From a mathematical standpoint, I understand and I can solve the following: $$ \lim_{M\rightarrow\infty} \int_1^M \left({1 \over x}\right) \rightarrow \infty $$ Additionally, $$ \lim_{M\rightarrow\infty} \int_1^M \left({1 \over x^2}\right) \rightarrow 1 $$
This all makes mathematical sense to me. It's the geometric parts that confuse me. The family of of $ 1/x^p $ graphs look very similar to me, so it makes me wonder why $ 1/x $ doesn't converge to some value as well.
Especially considering the fact when you rotate $ 1/x $ and calculate the volume of that shape; it converges to some value. Again, mathematically, this makes sense because:
$$ \lim_{M\rightarrow\infty}\int_1^M \left({1 \over x}\right) dx > \lim_{M\rightarrow\infty} \int_1^M \pi\left({1 \over x^2}\right) dx $$
But the geometric implications of this are that a cross-section of such an object has an infinite area but the volume is some finite value.
My questions:
- Using an intuitive or geometric explanation, why doesn't $ 1\over x $ converge to some value?

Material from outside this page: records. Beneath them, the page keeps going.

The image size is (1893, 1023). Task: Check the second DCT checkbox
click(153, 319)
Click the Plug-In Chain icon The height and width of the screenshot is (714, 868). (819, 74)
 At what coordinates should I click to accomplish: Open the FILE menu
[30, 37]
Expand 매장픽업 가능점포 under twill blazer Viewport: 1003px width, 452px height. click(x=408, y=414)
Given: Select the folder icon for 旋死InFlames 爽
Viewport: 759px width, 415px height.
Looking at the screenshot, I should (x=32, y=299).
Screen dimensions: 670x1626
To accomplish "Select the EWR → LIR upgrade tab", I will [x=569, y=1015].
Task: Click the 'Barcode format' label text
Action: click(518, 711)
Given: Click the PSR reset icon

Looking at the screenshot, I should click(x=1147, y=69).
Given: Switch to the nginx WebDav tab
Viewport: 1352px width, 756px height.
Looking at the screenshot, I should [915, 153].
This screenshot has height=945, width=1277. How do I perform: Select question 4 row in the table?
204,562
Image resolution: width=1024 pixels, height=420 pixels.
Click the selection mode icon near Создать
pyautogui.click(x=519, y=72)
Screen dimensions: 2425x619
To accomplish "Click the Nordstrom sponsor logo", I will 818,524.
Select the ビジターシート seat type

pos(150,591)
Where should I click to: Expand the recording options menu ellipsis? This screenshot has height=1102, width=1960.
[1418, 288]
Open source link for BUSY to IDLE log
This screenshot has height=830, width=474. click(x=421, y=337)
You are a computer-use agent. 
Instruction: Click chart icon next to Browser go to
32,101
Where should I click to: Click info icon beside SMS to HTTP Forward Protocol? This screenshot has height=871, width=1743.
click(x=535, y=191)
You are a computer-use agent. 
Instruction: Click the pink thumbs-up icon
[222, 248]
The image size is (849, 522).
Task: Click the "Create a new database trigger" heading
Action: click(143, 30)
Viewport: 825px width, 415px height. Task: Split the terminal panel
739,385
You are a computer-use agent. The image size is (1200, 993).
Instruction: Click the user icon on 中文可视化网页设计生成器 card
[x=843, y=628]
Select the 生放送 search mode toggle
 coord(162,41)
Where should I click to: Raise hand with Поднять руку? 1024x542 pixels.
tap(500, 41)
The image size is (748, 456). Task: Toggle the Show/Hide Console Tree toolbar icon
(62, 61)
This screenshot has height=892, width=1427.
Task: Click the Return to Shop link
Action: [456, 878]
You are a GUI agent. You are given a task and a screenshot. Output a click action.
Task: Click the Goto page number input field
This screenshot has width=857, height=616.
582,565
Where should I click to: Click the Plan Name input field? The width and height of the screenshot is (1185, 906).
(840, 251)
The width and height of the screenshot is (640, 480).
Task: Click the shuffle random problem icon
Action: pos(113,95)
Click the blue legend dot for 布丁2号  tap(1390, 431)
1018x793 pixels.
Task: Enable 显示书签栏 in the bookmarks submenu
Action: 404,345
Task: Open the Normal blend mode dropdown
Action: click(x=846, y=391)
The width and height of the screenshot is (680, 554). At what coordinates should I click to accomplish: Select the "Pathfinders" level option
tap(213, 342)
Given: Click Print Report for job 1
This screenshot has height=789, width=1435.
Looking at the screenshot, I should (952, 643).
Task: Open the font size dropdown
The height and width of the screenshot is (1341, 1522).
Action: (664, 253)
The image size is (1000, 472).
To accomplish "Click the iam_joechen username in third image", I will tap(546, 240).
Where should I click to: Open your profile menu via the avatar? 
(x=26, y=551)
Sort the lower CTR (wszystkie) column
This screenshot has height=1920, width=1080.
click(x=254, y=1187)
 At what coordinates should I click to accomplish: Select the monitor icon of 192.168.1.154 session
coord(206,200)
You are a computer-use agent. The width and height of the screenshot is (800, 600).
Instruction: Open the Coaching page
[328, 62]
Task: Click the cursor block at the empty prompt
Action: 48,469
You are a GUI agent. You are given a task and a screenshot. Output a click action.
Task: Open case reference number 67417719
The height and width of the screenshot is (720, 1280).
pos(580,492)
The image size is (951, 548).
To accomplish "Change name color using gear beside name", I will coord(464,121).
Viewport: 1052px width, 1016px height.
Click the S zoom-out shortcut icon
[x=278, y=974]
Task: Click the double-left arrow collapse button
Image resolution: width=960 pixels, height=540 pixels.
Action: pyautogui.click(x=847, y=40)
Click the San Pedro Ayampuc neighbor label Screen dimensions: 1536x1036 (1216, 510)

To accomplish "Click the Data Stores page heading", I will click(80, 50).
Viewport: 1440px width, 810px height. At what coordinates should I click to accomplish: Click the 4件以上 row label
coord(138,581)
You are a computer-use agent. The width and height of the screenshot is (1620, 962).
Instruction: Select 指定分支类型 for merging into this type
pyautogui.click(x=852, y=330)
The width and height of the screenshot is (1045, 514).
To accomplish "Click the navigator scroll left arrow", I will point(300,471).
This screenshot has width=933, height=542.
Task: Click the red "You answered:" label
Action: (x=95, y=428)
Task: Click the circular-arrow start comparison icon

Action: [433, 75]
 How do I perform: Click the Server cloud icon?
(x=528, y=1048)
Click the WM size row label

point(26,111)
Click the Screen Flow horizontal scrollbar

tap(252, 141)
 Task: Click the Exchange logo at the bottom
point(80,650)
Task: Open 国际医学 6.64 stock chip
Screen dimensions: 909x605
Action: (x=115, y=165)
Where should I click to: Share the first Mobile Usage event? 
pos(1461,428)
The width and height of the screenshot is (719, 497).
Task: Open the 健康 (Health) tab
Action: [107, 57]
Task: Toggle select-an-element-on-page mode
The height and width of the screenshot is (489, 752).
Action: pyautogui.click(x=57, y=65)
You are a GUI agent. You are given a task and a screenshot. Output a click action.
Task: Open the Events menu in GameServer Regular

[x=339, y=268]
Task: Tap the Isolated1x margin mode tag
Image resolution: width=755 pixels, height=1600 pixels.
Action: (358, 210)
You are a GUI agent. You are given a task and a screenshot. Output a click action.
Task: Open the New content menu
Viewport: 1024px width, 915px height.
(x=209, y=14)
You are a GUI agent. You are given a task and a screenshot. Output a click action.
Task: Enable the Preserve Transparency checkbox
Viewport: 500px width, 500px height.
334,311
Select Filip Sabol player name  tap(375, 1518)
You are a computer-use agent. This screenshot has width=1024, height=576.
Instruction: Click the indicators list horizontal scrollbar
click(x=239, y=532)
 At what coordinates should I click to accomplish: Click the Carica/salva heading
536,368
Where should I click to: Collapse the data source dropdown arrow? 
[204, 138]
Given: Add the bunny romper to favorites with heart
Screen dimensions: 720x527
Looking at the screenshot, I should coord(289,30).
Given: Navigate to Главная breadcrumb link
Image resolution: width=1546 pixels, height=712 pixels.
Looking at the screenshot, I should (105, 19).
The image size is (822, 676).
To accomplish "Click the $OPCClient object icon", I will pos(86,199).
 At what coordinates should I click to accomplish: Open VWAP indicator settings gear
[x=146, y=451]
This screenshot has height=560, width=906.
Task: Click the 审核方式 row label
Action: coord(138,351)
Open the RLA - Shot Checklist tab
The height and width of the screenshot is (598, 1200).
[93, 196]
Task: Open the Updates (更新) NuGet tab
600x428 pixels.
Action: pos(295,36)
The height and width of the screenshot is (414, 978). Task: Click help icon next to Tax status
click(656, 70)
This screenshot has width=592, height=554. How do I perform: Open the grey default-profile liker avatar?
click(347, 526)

- Why is the volume described above finite while the cross-section is infinite?
Edit: Changed $[]$ to $()$
Suppose $\lim_{M\rightarrow\infty} \int_1^M \dfrac{dx}{x} $ exists. Letting $L$ be this limit, $\lim_{M\rightarrow\infty} \int_1^M \dfrac{dx}{x} =L$ so that, for any $c>0$ there is a $M(c)$ such that $0 \lt L-\int_1^M \dfrac{dx}{x} \lt c$ for $M > M(c)$. Choosing such an $M$, we also have $0 \lt L-\int_1^{2M} \dfrac{dx}{x} \lt c$ so that $0 \lt L-\int_1^{2M} \dfrac{dx}{x} =L-\int_1^{M} \dfrac{dx}{x}-\int_M^{2M} \dfrac{dx}{x} $ or $\int_M^{2M} \dfrac{dx}{x} \lt L-\int_1^{M} \dfrac{dx}{x} \lt c$.
But $\int_M^{2M} \dfrac{dx}{x} \gt \dfrac{M}{2M} =\dfrac12$.
This is a contradiction for $c < \dfrac12$.
This is, of course, a restating of the standard elementary proof that the harmonic sum diverges.